UnitedHealth Group (UNH): Reiterates 4 STARS (buy)

Analyst: Phillip Seligman

UNH agrees to acquire Sierra Health Services (SIE) for $2.6 billion in cash by yearend 2007, pending necessary approvals. UNH informs us of its intention, if its proposed acquisiton of Sierra Health closes before yearend, to set up a loss contract reserve so that the losses of an unprofitable SIE plan do not affect UNH's P&L. This 142,000-member Medicare plan is unprofitable because of its offer of branded drug coverage. We see UNH's acquisition of SIE, pending necessary approvals, strengthening UNH's presence in Nevada: SIE has 310,000 commercial members in Nevada, and 320,000 Medicare and Medicaid members, of which 184,900 are in Medicare drug plans in 10 states. Separately, UNH plans $4.0-$4.5 billion in 2007 share buybacks. We are keeping our target price of $62.

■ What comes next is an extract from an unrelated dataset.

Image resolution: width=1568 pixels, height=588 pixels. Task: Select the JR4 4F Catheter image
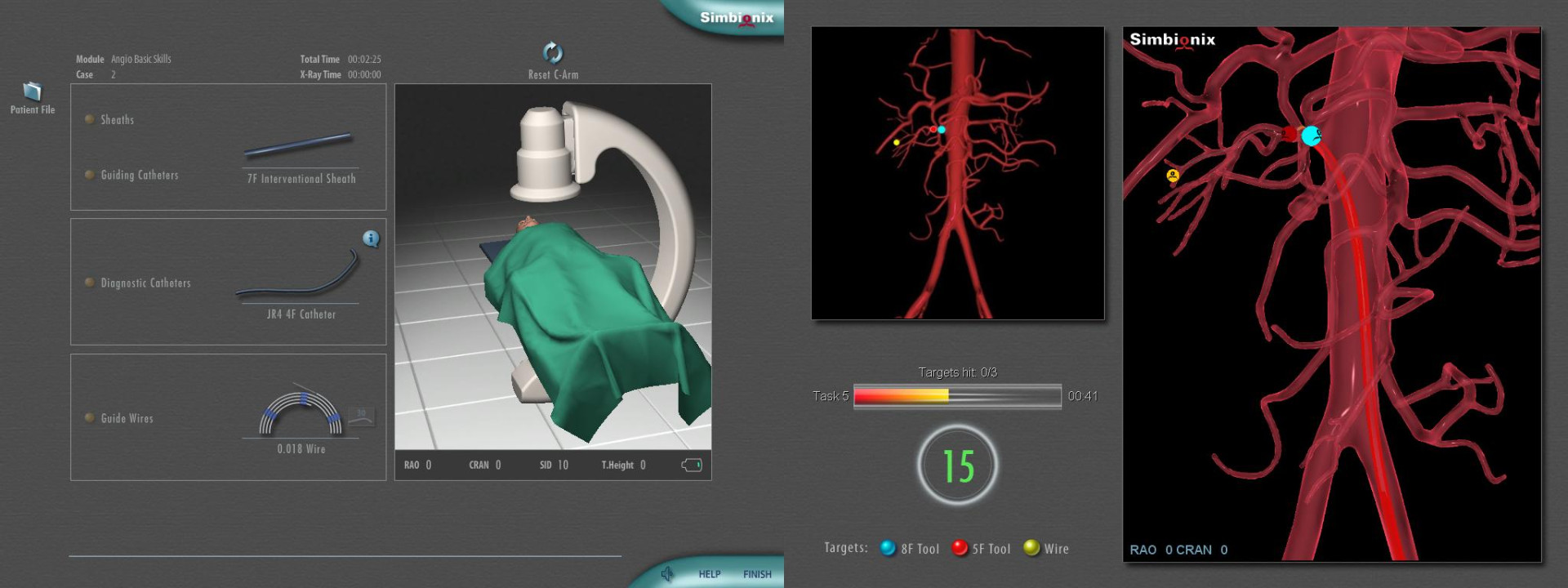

Credence Systems (CMOS): Upgrades to 4 STARS (buy) from 3 STARS (hold)

Analyst: David Kaplan

We believe Credence Systems shares are attractively valued after their decline of roughly 28% since the company reported disappointing January-quarter results on Mar. 1. We are encouraged by 10% order growth in the January quarter, book-to-bill of 1.17, and company comments indicating some of the engineering business is returning. Incorporating our view that the transition to new leadership poses challenges, we apply a target price-to-sales multiple of 1.0 on our calendar 2007 sales estimate, a 30% discount to the 3-year historical average of 1.5; as such, we are maintaining our target price of $5.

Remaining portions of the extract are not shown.